Ci sono quadri che ci lasciano a bocca aperta; che ci colpiscono a prima vista e aggirando, per così dire, il filtro della nostra intelligenza critica si rivolgono con immediatezza a zone più profonde, forse più primitive, del nostro spirito.
E’ sicuramente il caso, per me, della “Morte di Sardanapalo”, una grande tela, di circa quattro metri per cinque, che Eugène Delacroix dipinse nel 1827 e che, con “la Zattera della Medusa” del suo amico ed ispiratore Gericault (Delacroix
scelse “La barca di Dante” come tema del suo primo grande dipinto
proprio perchè affascintato dalla Zattera) costituisce uno dei manifesti
del romanticismo in pittura.
Un manifesto, come tale pensato e voluto, che Declaroix, sostenitore di
una nuova pittura, memore delle lezioni dei grandi veneti e di Rubens,
fondata sul colore ed i giochi di luce esprssion con vigorose
pennellate, dipinse al culmine della polemica che lo opponeva ad Ingres,
caposcuola del neoclassicismo, che praticava invece una pittura
meticolosa, controllata, in cui primarie erano la nobiltà del soggetto e
la perfezione del disegno.
Se l’esaltazione del colore era il suo obiettivo, vien subito da dire,
il pittore lo ha certamente raggiunto; è proprio il colore, la grande
diagonale rossa che taglia il quadro, la prima cosa che lo spettatore
nota quando entra nella sala del Louvre dove l'opera è esposta.
Solo poi, una volta superato l’impatto di quella freccia scarlatta,
l’occhio si sofferma sulle figure; sulle candide carni della fanciulla
che, in primo piano, sta per essere sgozzata; su quelle della donna che,
forse invocando pietà, si getta ai piedi del sovrano.

Record forniti:
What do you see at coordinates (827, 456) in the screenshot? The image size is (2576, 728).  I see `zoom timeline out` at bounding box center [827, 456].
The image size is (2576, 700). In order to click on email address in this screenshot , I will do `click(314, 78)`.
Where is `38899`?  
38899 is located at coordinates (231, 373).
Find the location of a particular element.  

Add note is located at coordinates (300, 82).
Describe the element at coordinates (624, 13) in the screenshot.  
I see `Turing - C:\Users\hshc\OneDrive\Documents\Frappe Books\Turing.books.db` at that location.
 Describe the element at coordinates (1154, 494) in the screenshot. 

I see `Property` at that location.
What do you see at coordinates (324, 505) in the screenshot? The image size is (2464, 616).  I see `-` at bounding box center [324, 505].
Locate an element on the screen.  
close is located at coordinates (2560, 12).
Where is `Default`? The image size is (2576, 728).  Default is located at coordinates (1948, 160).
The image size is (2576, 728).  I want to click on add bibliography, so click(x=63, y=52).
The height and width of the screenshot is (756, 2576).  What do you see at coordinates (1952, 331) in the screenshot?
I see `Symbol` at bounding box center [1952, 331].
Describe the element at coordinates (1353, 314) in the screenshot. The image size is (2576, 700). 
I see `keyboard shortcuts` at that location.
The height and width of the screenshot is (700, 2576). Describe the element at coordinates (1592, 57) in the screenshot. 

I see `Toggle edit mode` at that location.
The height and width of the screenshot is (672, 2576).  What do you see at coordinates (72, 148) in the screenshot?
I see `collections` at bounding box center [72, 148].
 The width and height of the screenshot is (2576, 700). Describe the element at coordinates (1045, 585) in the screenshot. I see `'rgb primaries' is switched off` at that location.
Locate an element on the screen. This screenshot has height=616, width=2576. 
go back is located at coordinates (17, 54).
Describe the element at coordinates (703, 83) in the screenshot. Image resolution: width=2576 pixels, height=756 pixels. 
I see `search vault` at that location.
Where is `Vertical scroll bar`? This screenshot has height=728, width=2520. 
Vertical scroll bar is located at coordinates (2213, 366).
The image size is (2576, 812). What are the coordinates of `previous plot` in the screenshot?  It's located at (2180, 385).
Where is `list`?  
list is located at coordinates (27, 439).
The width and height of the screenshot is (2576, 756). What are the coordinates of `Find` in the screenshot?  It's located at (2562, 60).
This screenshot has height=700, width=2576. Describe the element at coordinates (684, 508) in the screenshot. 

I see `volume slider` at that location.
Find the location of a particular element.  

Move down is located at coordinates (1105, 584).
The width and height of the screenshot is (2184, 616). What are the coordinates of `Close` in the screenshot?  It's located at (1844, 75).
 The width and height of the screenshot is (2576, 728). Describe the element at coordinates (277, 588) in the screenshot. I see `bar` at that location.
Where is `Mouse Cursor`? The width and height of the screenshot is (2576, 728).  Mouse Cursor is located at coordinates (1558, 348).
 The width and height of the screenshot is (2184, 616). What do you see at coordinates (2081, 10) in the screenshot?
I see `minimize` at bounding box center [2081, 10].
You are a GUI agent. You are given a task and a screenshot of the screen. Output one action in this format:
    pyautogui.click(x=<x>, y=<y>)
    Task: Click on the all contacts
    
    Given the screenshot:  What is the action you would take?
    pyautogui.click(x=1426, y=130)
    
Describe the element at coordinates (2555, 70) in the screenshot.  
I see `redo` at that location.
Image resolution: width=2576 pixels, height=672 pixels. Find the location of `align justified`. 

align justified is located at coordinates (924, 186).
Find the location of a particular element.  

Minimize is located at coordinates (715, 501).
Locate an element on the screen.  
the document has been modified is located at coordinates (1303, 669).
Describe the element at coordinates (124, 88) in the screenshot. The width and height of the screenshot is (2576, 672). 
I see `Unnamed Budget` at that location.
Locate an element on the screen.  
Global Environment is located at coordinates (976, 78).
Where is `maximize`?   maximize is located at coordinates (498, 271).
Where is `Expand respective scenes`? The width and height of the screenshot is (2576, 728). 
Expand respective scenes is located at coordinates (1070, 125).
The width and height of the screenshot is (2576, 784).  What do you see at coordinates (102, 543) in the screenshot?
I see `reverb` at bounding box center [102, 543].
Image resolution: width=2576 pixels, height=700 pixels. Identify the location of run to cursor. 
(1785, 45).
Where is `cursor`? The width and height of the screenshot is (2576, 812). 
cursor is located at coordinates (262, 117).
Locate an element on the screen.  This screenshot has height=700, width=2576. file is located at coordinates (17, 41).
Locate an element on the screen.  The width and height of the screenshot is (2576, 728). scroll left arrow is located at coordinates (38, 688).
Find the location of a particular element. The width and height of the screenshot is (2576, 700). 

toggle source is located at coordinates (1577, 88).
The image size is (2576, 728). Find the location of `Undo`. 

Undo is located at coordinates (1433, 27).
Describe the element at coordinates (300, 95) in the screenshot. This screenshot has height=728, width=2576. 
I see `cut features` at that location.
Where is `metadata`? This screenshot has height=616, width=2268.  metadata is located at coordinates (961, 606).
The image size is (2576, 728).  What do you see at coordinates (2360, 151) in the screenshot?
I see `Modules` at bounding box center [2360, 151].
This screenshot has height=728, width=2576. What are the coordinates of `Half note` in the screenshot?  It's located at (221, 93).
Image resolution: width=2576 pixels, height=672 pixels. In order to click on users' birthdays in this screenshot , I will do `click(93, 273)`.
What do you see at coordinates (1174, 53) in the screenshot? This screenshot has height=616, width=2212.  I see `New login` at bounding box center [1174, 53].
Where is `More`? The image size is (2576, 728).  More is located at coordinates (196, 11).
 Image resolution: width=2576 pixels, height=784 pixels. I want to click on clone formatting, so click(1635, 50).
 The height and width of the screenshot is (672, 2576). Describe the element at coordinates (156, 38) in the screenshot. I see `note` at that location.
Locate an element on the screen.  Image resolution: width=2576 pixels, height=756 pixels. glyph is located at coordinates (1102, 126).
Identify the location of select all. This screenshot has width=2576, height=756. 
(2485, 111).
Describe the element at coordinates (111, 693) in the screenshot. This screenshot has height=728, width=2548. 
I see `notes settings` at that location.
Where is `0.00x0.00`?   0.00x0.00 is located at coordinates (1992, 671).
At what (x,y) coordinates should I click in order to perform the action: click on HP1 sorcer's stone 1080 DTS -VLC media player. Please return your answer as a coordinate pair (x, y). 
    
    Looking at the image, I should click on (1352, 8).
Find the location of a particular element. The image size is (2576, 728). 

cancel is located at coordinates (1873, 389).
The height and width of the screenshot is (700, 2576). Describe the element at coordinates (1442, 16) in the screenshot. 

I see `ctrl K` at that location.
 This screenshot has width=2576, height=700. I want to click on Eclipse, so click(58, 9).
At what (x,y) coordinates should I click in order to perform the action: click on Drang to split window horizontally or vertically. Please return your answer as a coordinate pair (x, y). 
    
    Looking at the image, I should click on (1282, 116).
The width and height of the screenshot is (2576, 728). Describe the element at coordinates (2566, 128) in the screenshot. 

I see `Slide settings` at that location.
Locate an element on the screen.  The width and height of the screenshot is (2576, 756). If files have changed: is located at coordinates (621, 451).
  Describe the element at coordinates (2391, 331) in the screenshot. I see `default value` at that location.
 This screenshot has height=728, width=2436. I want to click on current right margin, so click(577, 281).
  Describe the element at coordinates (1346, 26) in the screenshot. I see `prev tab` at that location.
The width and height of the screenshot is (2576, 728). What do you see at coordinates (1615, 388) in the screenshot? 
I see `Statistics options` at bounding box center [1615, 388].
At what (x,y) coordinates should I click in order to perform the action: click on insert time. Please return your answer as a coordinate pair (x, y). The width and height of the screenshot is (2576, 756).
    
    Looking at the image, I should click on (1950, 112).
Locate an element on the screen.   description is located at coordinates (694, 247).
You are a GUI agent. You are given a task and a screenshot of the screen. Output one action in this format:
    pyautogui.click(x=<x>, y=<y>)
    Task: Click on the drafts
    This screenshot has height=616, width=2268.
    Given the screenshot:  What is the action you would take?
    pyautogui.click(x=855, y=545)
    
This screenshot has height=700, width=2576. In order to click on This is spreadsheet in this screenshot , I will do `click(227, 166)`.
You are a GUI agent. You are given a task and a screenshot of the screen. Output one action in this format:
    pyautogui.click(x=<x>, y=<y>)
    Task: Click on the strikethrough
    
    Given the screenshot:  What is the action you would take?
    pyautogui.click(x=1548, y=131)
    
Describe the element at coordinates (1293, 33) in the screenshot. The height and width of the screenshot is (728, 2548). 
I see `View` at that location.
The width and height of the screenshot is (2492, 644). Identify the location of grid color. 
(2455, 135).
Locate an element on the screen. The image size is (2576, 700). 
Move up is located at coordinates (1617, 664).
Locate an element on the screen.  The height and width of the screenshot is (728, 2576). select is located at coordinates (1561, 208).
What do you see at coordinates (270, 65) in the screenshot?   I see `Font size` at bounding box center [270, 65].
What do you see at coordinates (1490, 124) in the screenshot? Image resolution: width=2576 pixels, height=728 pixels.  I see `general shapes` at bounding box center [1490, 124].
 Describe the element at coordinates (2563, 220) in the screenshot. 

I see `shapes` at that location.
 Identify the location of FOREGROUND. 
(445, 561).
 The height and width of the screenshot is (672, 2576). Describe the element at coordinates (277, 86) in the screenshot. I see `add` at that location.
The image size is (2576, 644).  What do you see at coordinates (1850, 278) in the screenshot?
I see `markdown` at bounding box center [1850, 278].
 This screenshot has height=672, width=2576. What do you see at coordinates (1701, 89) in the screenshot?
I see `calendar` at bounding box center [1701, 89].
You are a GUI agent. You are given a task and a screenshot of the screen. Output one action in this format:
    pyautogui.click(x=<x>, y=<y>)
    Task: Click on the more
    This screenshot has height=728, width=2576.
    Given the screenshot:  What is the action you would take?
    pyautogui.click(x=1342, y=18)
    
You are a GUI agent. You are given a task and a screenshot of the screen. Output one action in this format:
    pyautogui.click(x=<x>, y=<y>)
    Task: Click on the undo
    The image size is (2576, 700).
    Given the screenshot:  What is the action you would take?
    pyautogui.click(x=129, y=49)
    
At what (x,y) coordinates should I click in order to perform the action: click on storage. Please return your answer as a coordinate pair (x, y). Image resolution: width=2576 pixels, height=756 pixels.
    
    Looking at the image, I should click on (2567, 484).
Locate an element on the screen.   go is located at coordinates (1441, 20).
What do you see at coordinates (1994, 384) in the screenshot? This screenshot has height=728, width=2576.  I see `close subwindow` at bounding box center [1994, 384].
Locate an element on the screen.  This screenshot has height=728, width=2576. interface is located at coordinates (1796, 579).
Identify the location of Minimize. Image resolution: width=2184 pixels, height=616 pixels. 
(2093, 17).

Consegna: Traduci in inglese questa frase del testo sulla «Morte di Sardanapalo»: «Se l’esaltazione del colore era il suo obiettivo, vien subito da dire, il pittore lo ha certamente raggiunto; è proprio il colore, la grande diagonale rossa che taglia il quadro, la prima cosa che lo spettatore nota quando entra nella sala del Louvre dove l'opera è esposta.» Per svolgere il compito i record non servono.

Soluzione: If the exaltation of color was his goal, one is immediately inclined to say, the painter certainly achieved it; it is precisely the color, the great red diagonal that cuts across the painting, that is the first thing the viewer notices on entering the room of the Louvre where the work is displayed.